If you set an external boot cmdline, there’s a backdoor that checks whether the bootloader parameter equals “JBoot”. If it doesn’t, it goes into an infinite loop.
Does this “JBoot” stand for a bootloader written by someone named James? 👀
bootloader=JBoot
The built-in kernel boot args:
root=/dev/hdc2 ro console=ttyS1,115200 BOOT_IMAGE=PM2008v2
It doesn’t set init=, so it will definitely execute /sbin/init, and then /etc/inittab.
Getting Stuck Restoring ZSH Symbols
The trail leads to /bin/zsh.

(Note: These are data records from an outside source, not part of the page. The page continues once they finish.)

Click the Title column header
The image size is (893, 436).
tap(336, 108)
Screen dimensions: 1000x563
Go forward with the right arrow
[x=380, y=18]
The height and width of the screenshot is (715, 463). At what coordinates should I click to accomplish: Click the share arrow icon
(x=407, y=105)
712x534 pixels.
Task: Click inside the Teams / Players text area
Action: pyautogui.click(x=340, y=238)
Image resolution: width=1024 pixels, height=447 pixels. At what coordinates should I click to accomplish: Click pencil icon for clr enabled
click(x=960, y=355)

Its entry point looks the same as PM2008v2, so I assumed it’s also based on some modified glibc. But after importing a FLIRT signature, only the innermost functions were recognized—likely due to the same optimization issue.

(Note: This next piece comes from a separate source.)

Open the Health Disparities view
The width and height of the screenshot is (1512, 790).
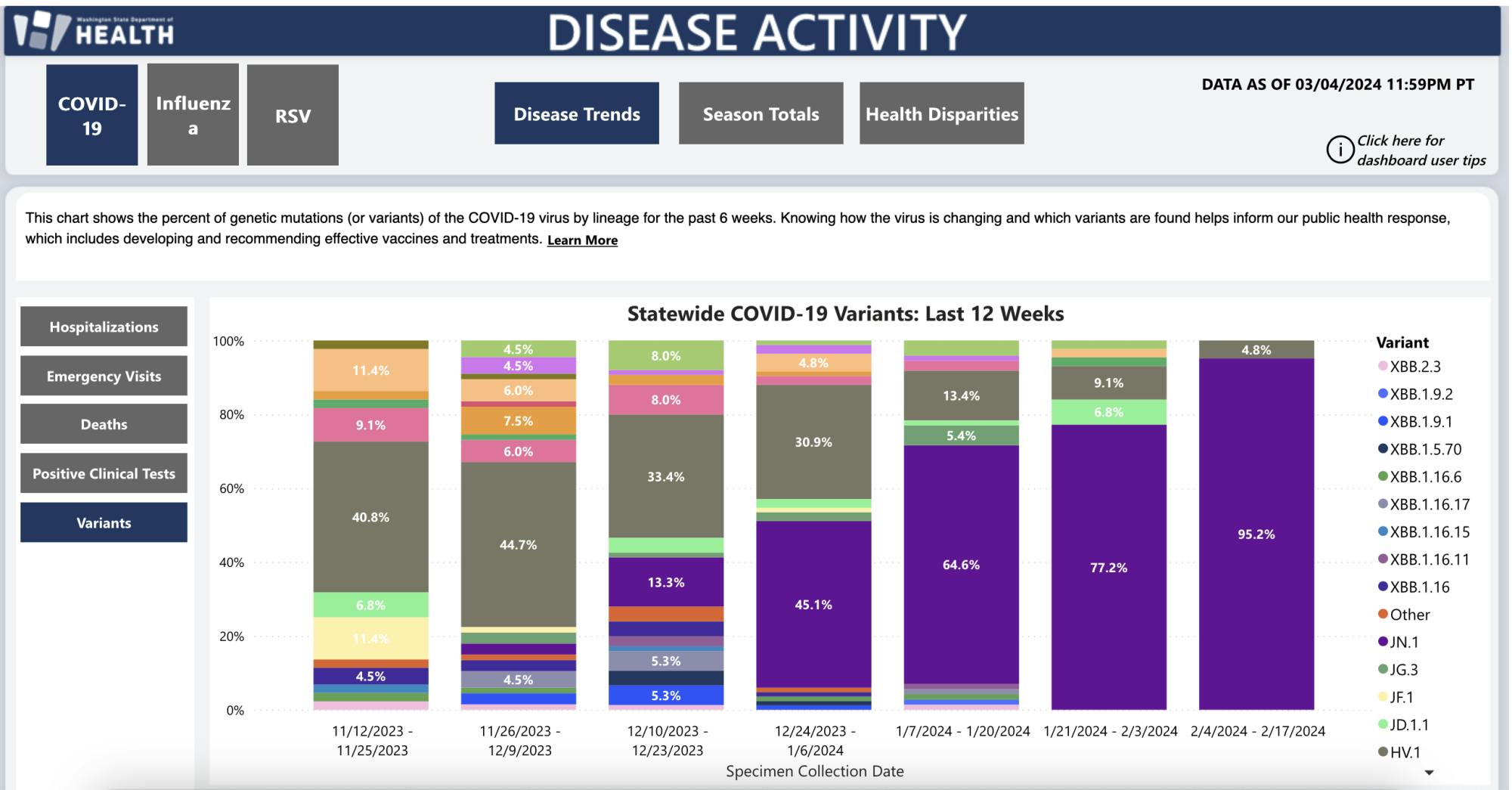point(941,113)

/Applications/IDA\ Professional\ 9.1.app/Contents/MacOS/tools/flair/sigmake ~/RE/igs/libc.pat ~/RE/igs/libc2.3.2.o2.sig
/Applications/IDA\ Professional\ 9.1.app/Contents/MacOS/tools/flair/pelf ~/RE/igs/libc.a ~/RE/igs/libc.pat
At this point I still don’t know exactly which GCC and glibc it was based on. Considering that many executables later may also use glibc, I need to pin down the version and see if there’s a fast way to recover symbols.
Dependency analysis
Using YAFAF (a tool I wrote five years ago), I can quickly find relevant dependencies. rc*.d should be game code.
rc0.d
GLIBC_2.1
GLIBC_2.0
GCC: (GNU) 3.2.2 20030222 (Red Hat Linux 3.2.2-5)
rc2.d
GCC_3.0
GLIBC_2.0
GLIBC_2.1
GLIBC_2.2.3
GLIBC_2.1.3
GLIBC_2.3
GLIBC_2.2
GLIBC_2.3.2
GLIBC_2.0
GLIBC_2.1
GLIBCPP_3.2
GLIBC_2.2
GLIBC_2.1.3
GLIBC_2.3
GLIBC_2.3.2
rc9
GCC: (GNU) 3.3.1
GCC: (GNU) 3.2.1 20021207 (Red Hat Linux 8.0 3.2.1-2)
GCC: (GNU) 3.2.1 20030202 (Red Hat Linux 8.0 3.2.1-7)
GCC: (GNU) 3.2.2 20030222 (Red Hat Linux 3.2.2-4)
GCC: (GNU) 3.2.2 20030222 (Red Hat Linux 3.2.2-5)
From these fingerprints, these files look like fragments stitched together from ELF files built in multiple different environments.
And /sbin/init also appears to be based on glibc 2.3.x, so I tried building glibc 2.3.2 with GCC 3.2.2. On CentOS 3, parallel compilation fails for this GCC version. Luckily, I’d seen similar errors when building OpenWrt in the past—otherwise I would’ve been stuck for a long time with zero search results about the root cause.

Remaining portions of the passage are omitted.